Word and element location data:

* BEGIN *

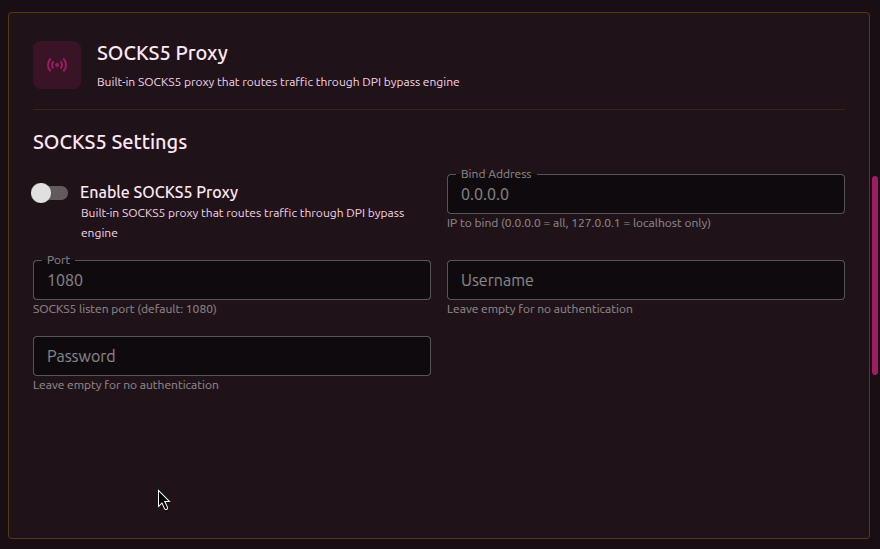Click the pink vertical scrollbar thumb
The width and height of the screenshot is (880, 549).
[875, 275]
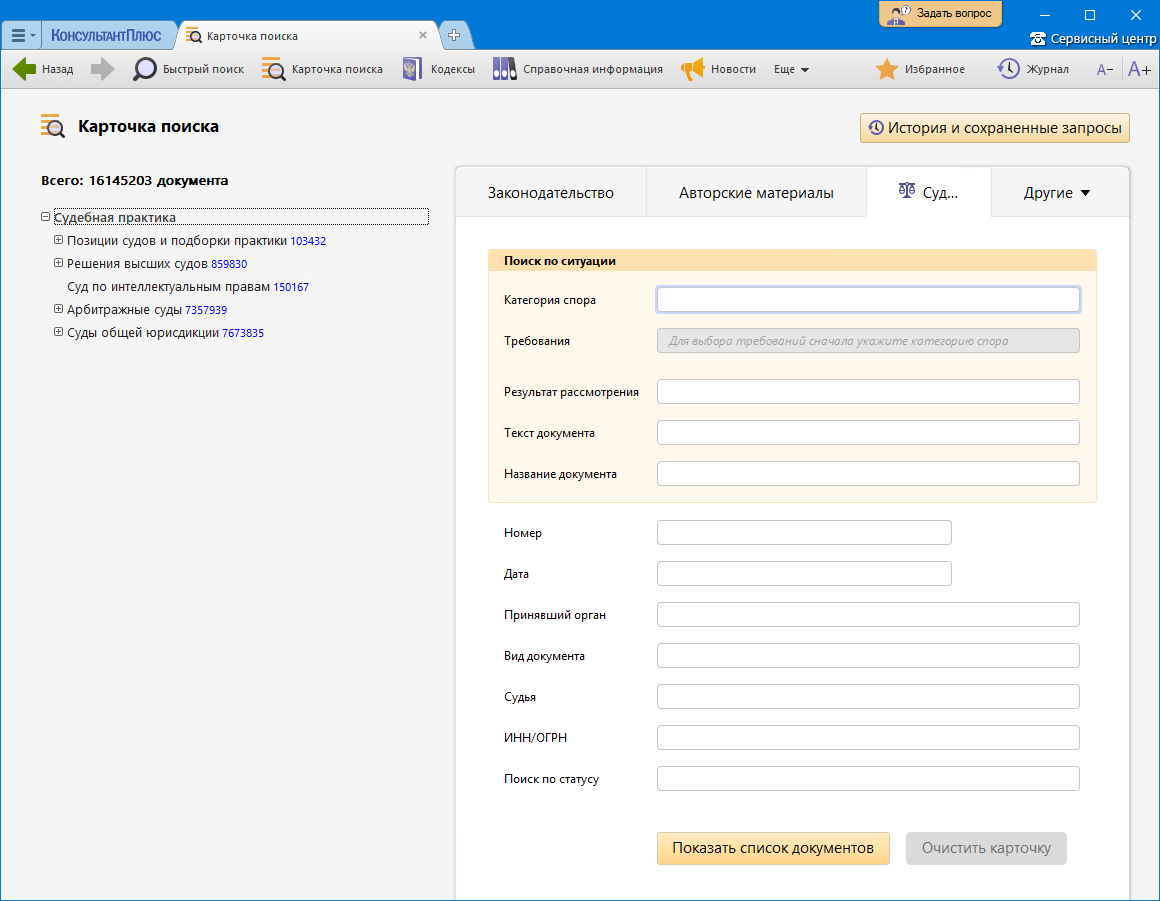Switch to Авторские материалы tab

[756, 193]
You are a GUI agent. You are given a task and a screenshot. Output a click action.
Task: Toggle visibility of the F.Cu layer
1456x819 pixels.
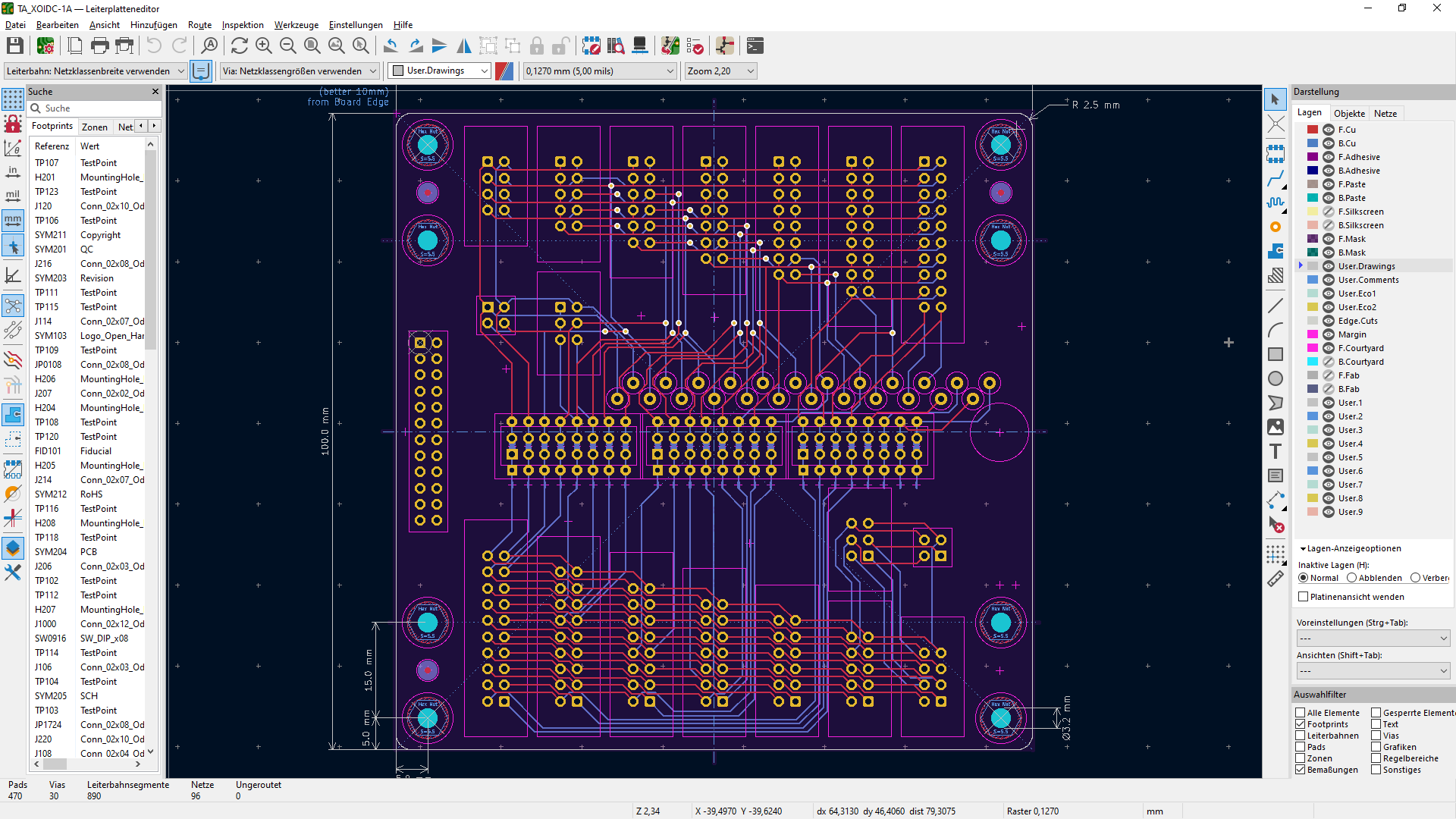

* END *

* _Goal of the exercise_: Reproduce every line above verbatim, omitting the pictures from your answer.

* _Task output_:
Click the pink vertical scrollbar thumb
The width and height of the screenshot is (880, 549).
[875, 275]
Switch to Авторские материалы tab

[756, 193]
You are a GUI agent. You are given a task and a screenshot. Output a click action.
Task: Toggle visibility of the F.Cu layer
1456x819 pixels.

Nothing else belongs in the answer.